# Classifying Passive vs. Active Revenge in Related Subreddits using NLP

--- 
# Part 1: Web Scraping

--- 

## Contents
- [Initial Exploration of Using Pushshift on Chosen Subreddits](#Initial-Exploration-of-Using-Pushshift-on-Chosen-Subreddits)
- [Slight Modification of Gwen's Script](#Slight-Modification-of-Gwen's-Script)
- [Alternative Function I Reworked](#Alternative-Function-I-Reworked)

Using the Pushshift API, I was able to query and pull 550 days of submissions from 3 Reddit Subreddits. 

I was initially having trouble figuring out how to loop through and get the latest created_utc as the before parameter so I used Gwen's script modified slightly here in this notebook to at least get all my data collected.
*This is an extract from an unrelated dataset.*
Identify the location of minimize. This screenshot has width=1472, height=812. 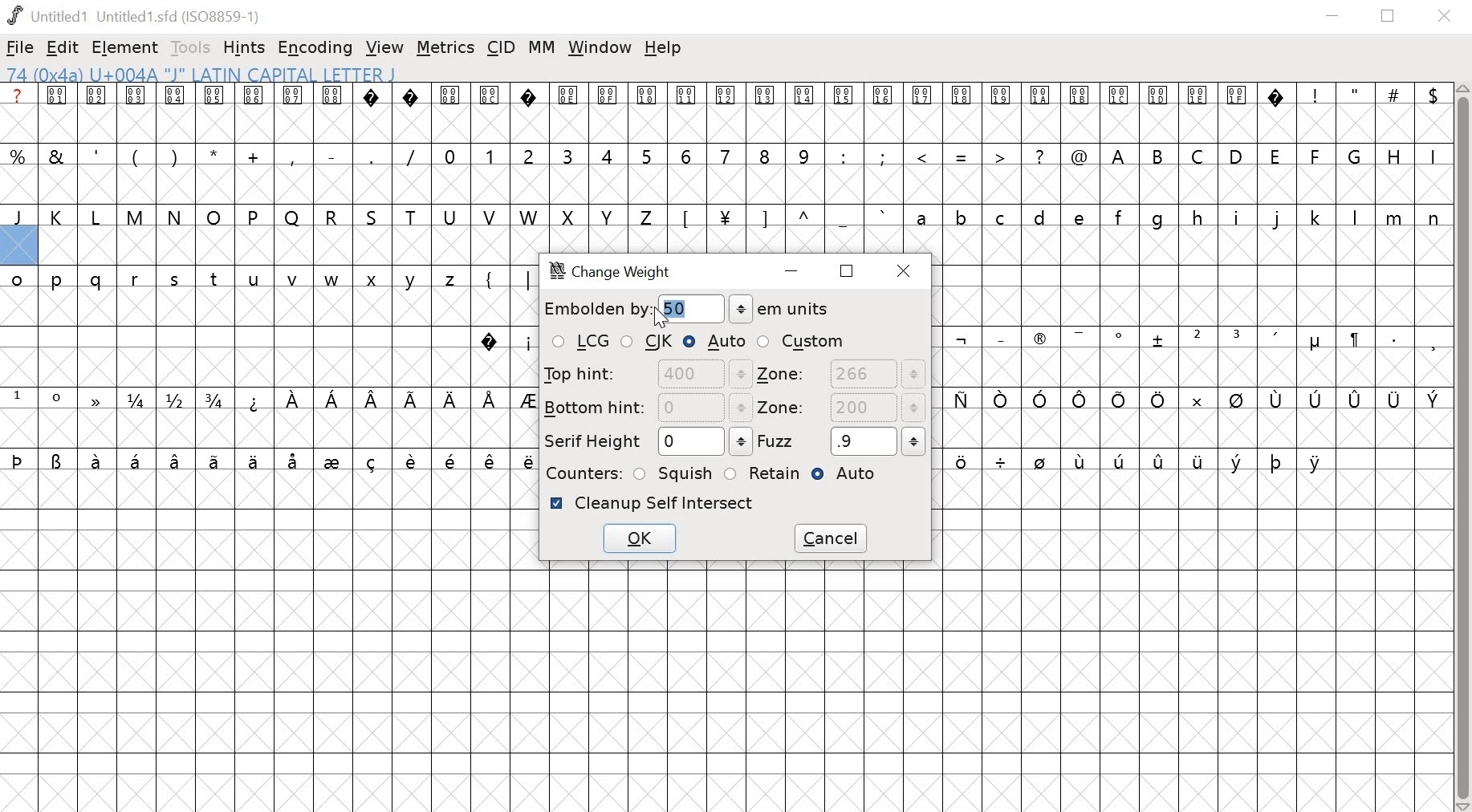
(1333, 17).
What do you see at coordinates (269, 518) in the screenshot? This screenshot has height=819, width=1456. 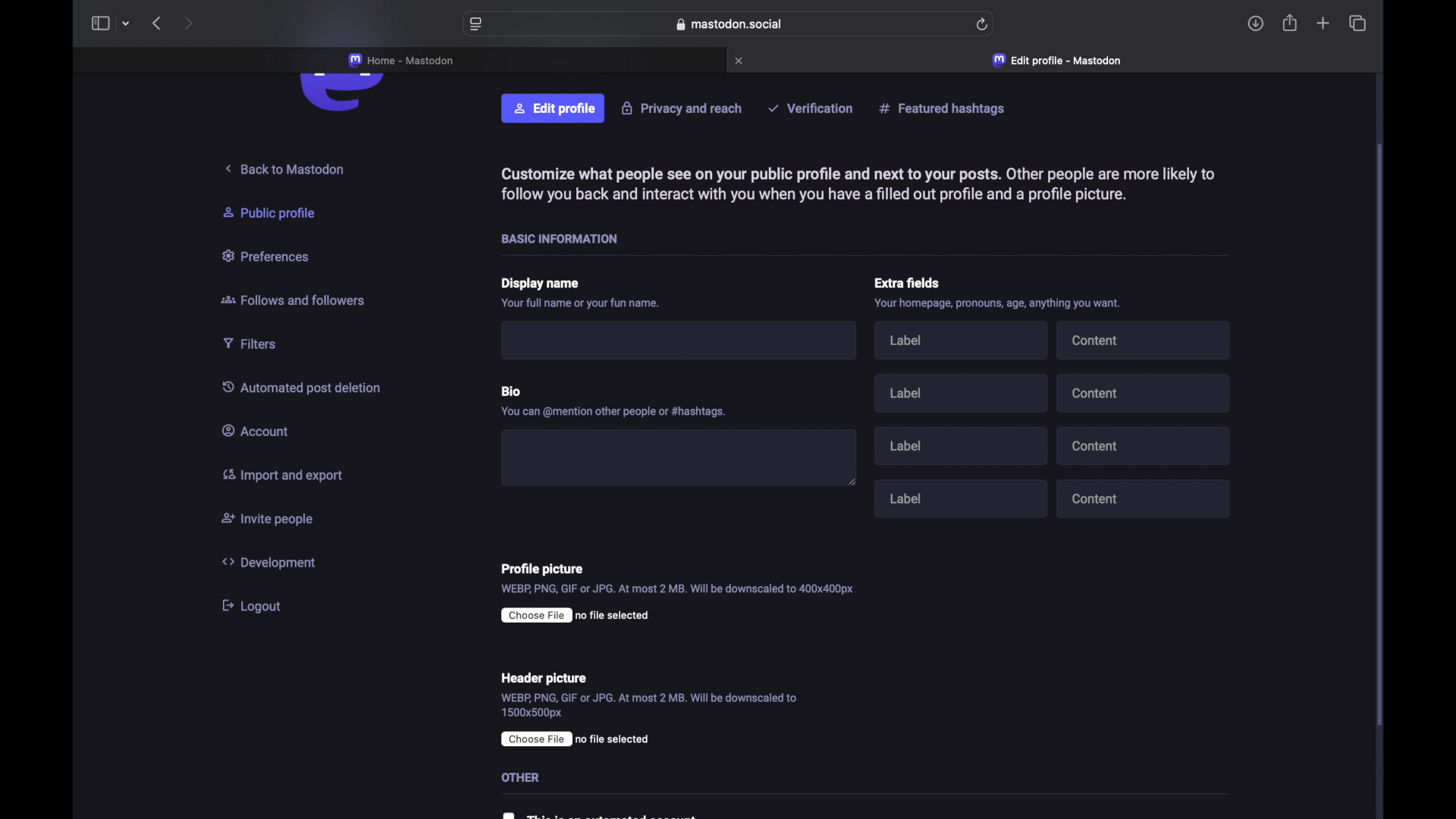 I see `invite people` at bounding box center [269, 518].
I then went back and worked with Devin and figured out how to get an alternative function working appropriately (did not repull all my data for time purposes). 

In [1]:
# Import libaries here

import pandas as pd
import requests
import datetime as dt
import time
import sys
import csv
from datetime import datetime
import tldextract

## Initial Exploration of Using Pushshift on Chosen Subreddits

In [2]:
# Subreddits I want to query

url_1 = 'https://api.pushshift.io/reddit/search/submission?subreddit=MaliciousCompliance'
url_2 = 'https://api.pushshift.io/reddit/search/submission?subreddit=ProRevenge'
url_3 = 'https://api.pushshift.io/reddit/search/submission?subreddit=pettyrevenge'

In [3]:
params1 = {'subreddit': 'MaliciousCompliance',
           'size':'100',
           'before': 1627207406}

params2 = {'subreddit': 'ProRevenge',
           'size':'100'}

In [4]:
res_1 = requests.get(url_1, params1)
res_1.status_code

200

In [5]:
res_2 = requests.get(url_2, params2)
res_2.status_code

200

In [6]:
res_3 = requests.get(url_3)
res_3.status_code

200

In [7]:
json_1 = res_1.json()
#json_1

In [8]:
json_2 = res_2.json()
#json_2

In [9]:
json_1['data'][-1]['created_utc']

1626858928

In [11]:
# Checking to see what features I want to keep and also the UTC timestamp to use - COMMENTING OUT FOR SPACE
#json_1['data'][:-1]

In [12]:
#json_2['data'][:-1] - COMMENTING OUT FOR SPACE

## Slight Modification of Gwen's Script

In [2]:
#REFERENCE: Gwen's script

subs = ['MaliciousCompliance', 'pettyrevenge', 'ProRevenge']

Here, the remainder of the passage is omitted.